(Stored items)
◇ ◇ ◇ ◇ ◇ ◇ ◇

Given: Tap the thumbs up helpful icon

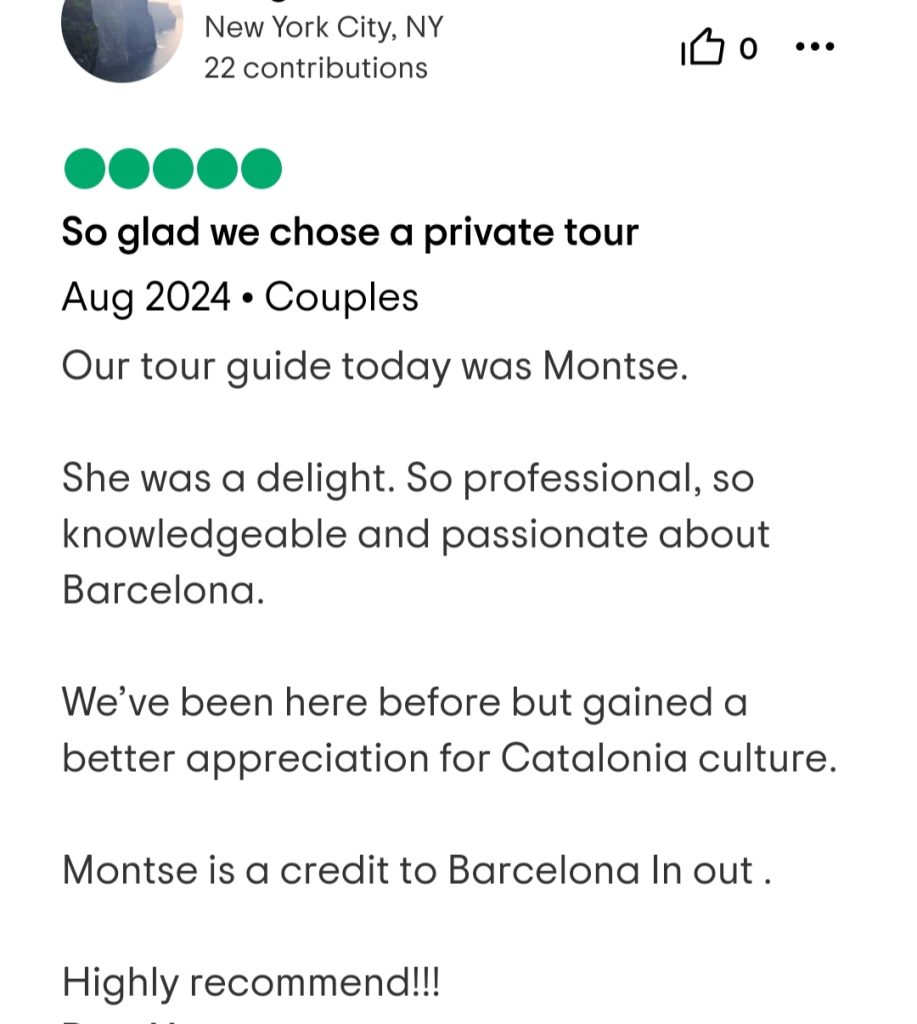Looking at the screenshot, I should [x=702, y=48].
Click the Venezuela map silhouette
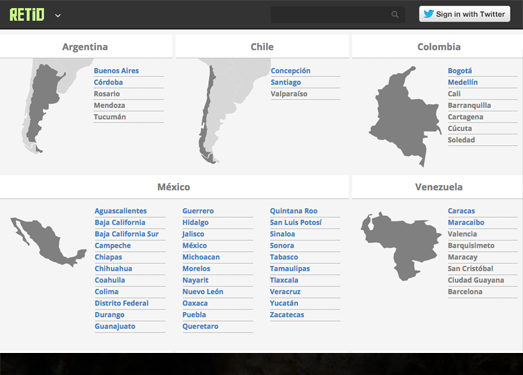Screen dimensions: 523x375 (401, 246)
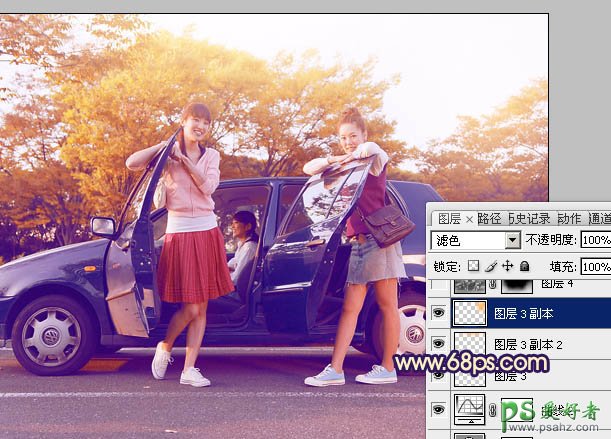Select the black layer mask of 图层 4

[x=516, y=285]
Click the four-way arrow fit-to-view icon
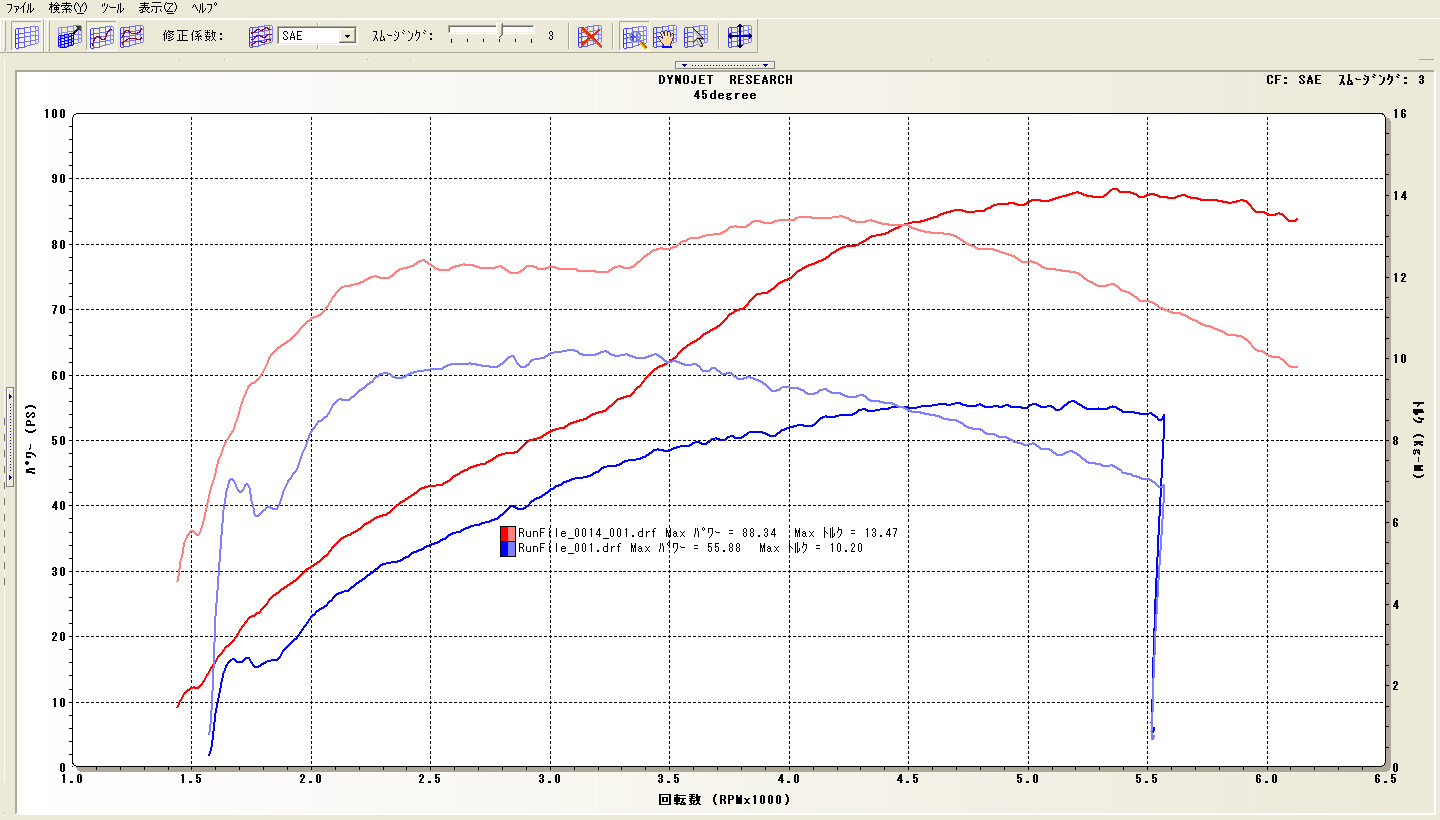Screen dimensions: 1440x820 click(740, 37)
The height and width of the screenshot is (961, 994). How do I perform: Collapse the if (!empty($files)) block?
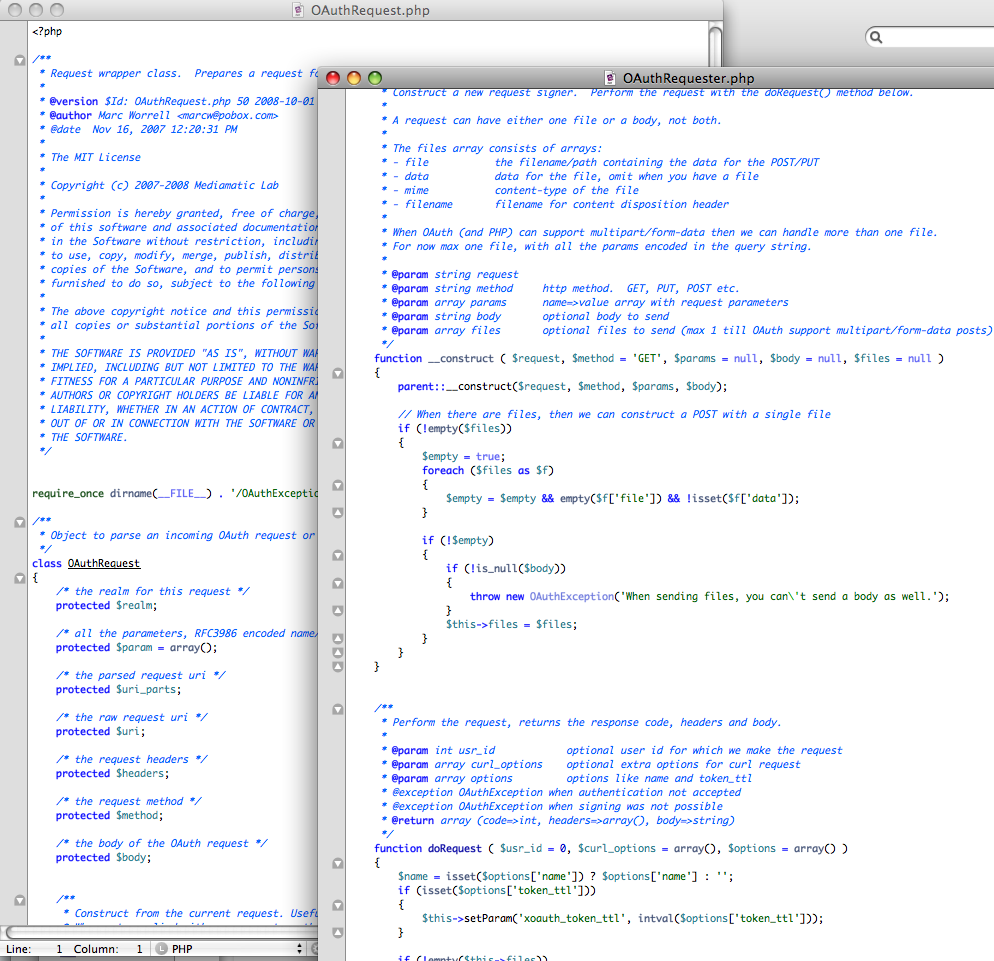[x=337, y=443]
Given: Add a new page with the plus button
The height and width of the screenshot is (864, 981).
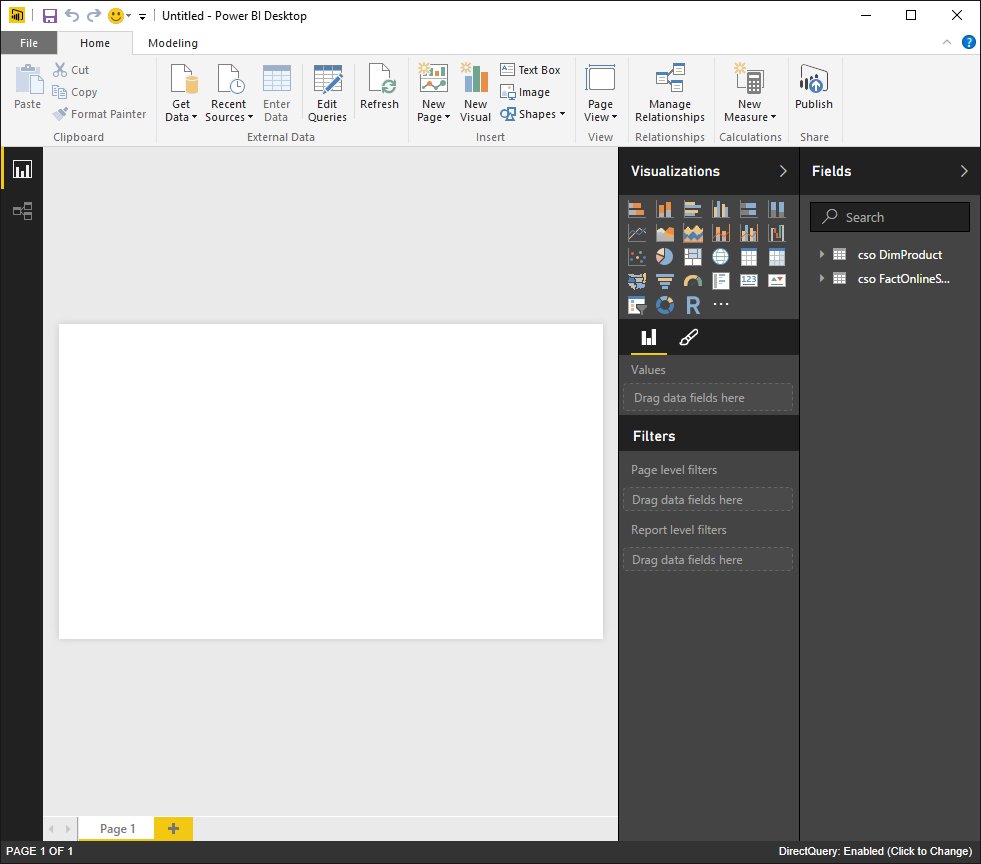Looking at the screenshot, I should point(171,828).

◇ ◇ ◇ ◇ ◇ ◇ ◇

Output each record above exactly; omit the images.

Given: Tap the thumbs up helpful icon

Looking at the screenshot, I should [x=702, y=48].
Click the Venezuela map silhouette
Screen dimensions: 523x375 (401, 246)
Select the black layer mask of 图层 4

[x=516, y=285]
Click the four-way arrow fit-to-view icon
Screen dimensions: 1440x820 click(740, 37)
The height and width of the screenshot is (961, 994). How do I perform: Collapse the if (!empty($files)) block?
[x=337, y=443]
Given: Add a new page with the plus button
The height and width of the screenshot is (864, 981).
Looking at the screenshot, I should point(171,828).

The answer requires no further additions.